Your objective: Count the lines of the records that contain the string "Task", matching case exactly, and give only the number.

(begin)

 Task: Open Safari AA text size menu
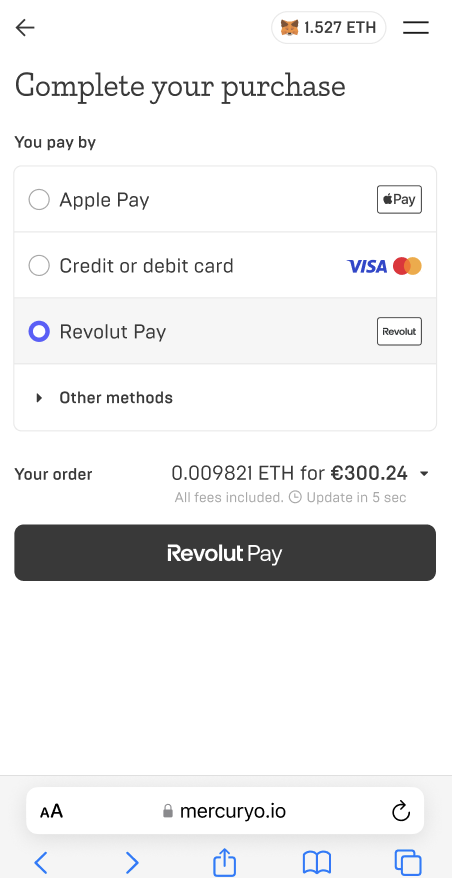click(x=52, y=811)
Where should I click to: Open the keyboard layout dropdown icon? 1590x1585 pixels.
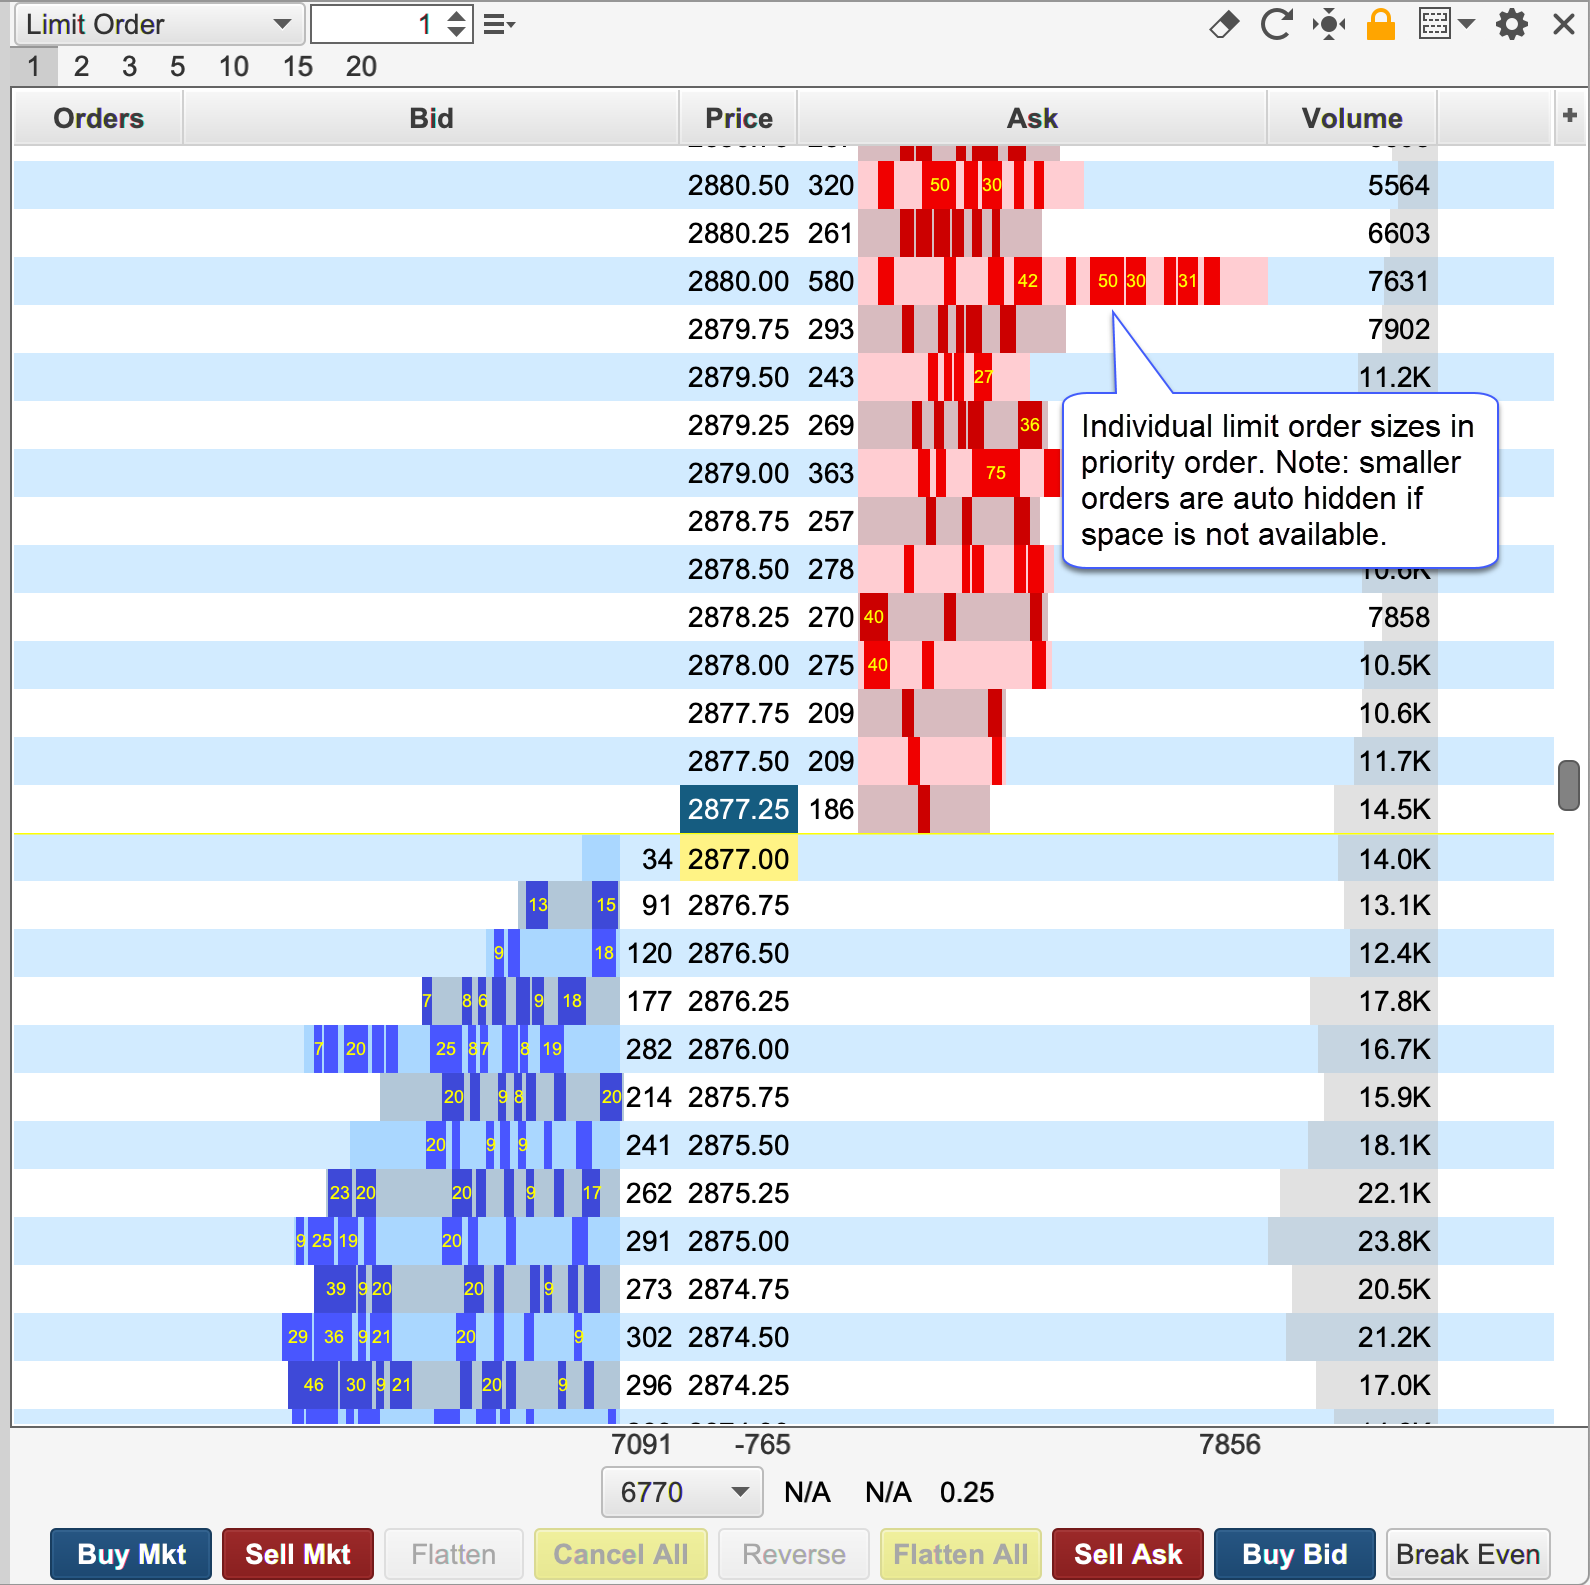pyautogui.click(x=1446, y=24)
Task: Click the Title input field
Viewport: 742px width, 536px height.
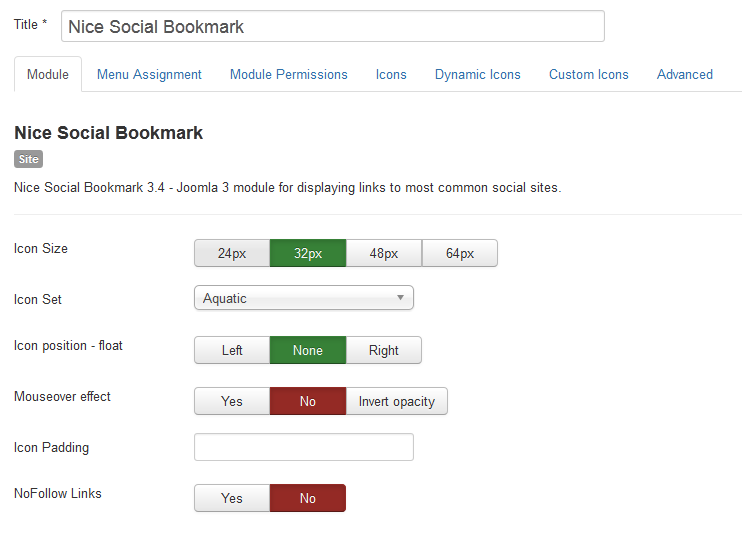Action: (x=332, y=26)
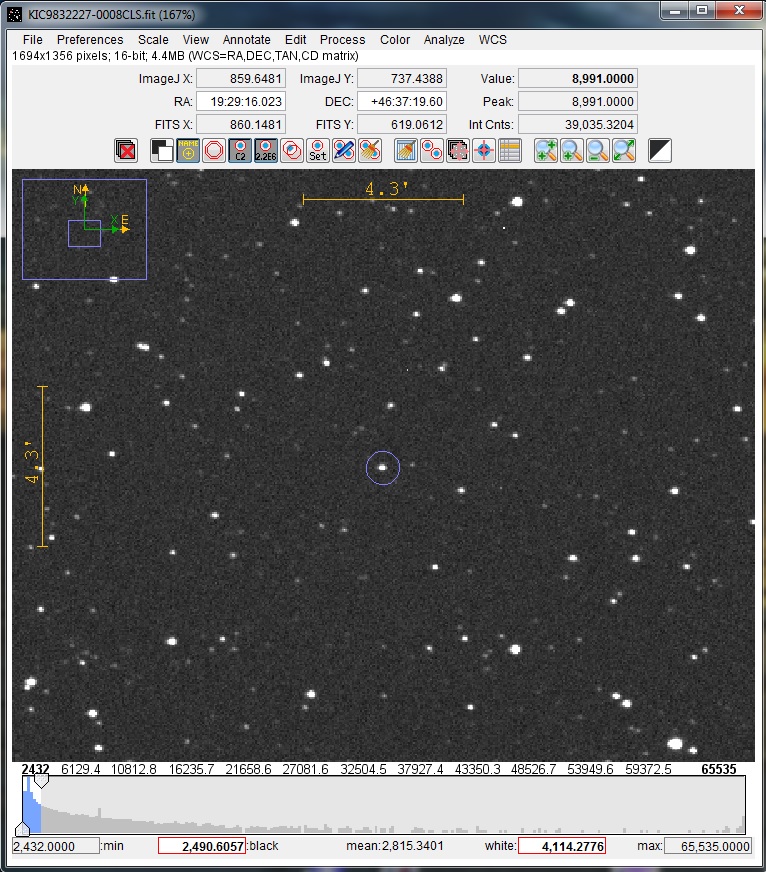Viewport: 766px width, 872px height.
Task: Expand the Process menu
Action: [x=342, y=40]
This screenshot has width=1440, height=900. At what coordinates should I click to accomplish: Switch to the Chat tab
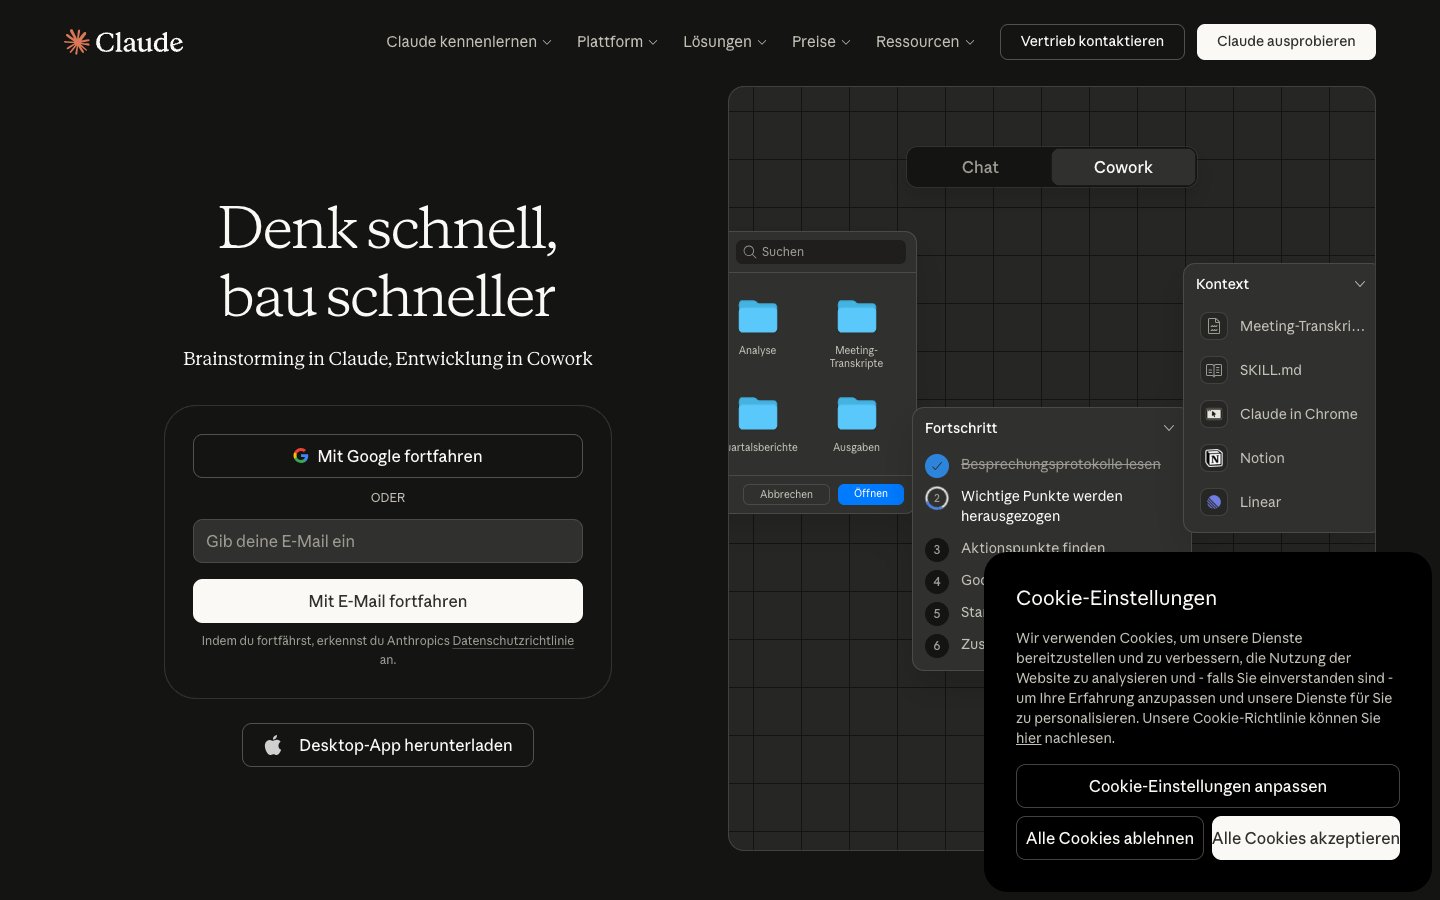[979, 167]
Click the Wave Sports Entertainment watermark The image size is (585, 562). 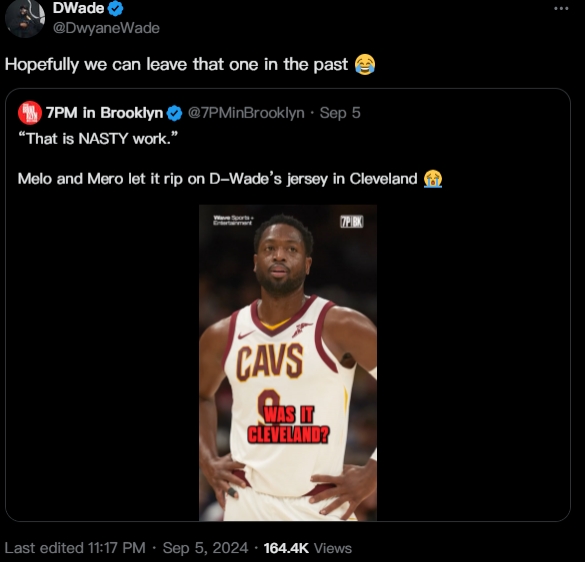234,220
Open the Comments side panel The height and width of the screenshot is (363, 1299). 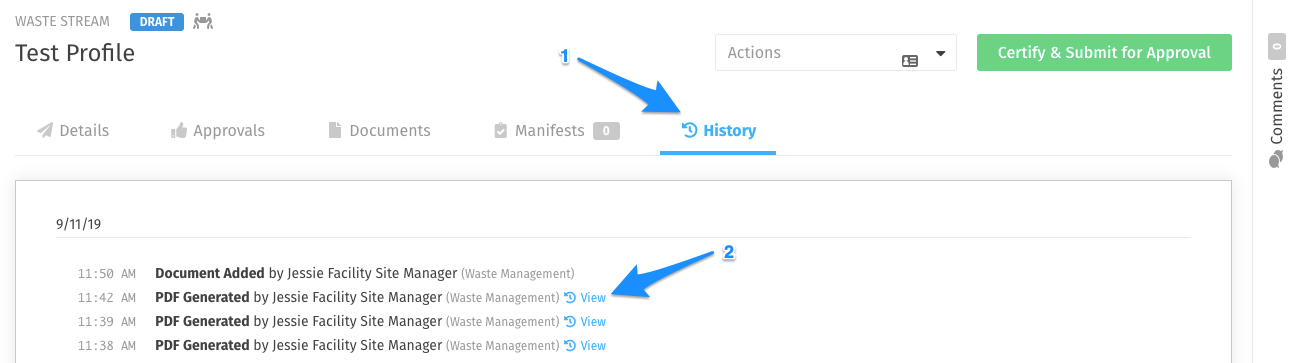[1275, 102]
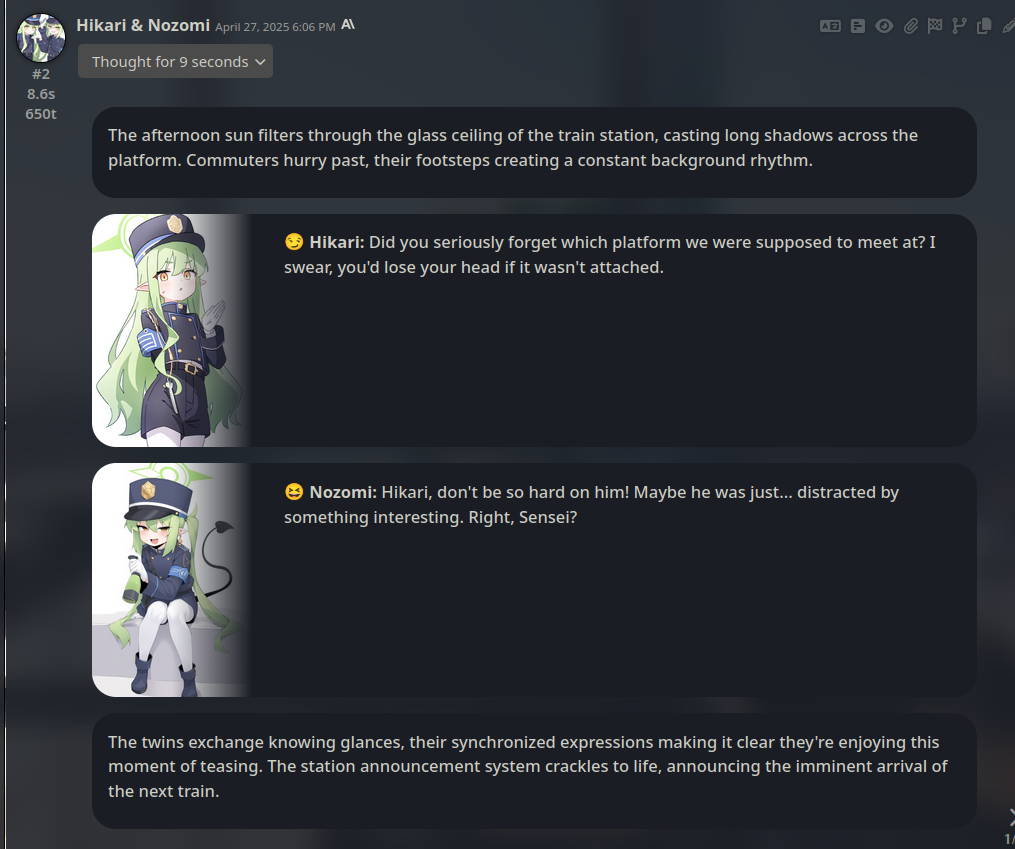Click the paperclip attach file icon
This screenshot has width=1015, height=849.
pos(911,26)
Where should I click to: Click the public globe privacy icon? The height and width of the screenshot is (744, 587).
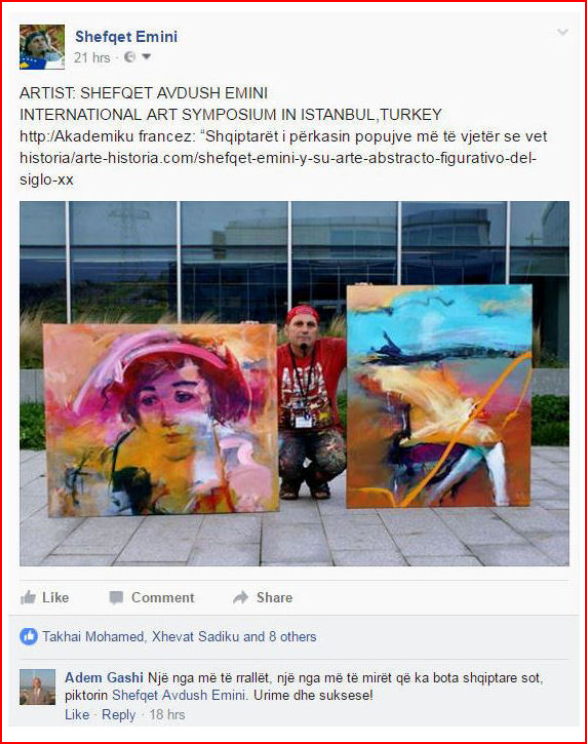(130, 57)

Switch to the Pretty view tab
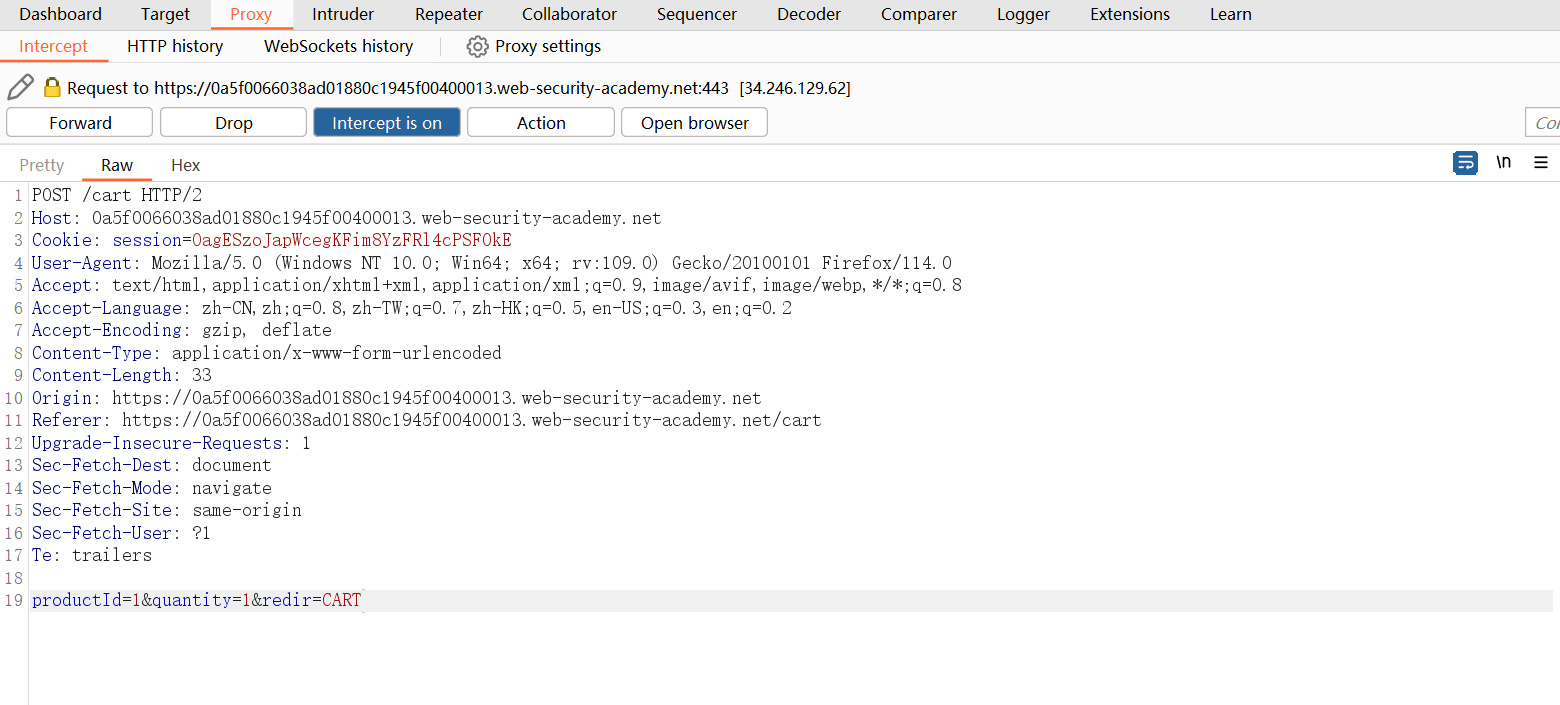(42, 165)
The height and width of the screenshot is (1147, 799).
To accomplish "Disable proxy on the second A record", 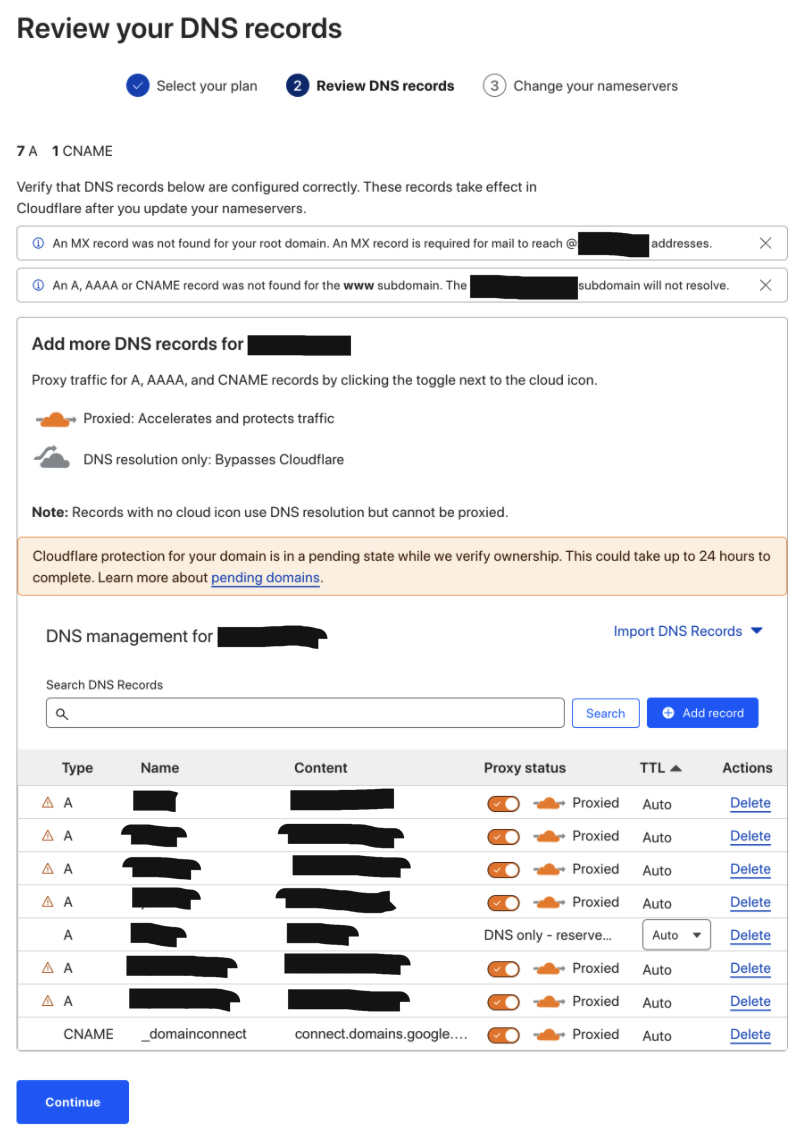I will point(503,837).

(end)

Exercise output: 3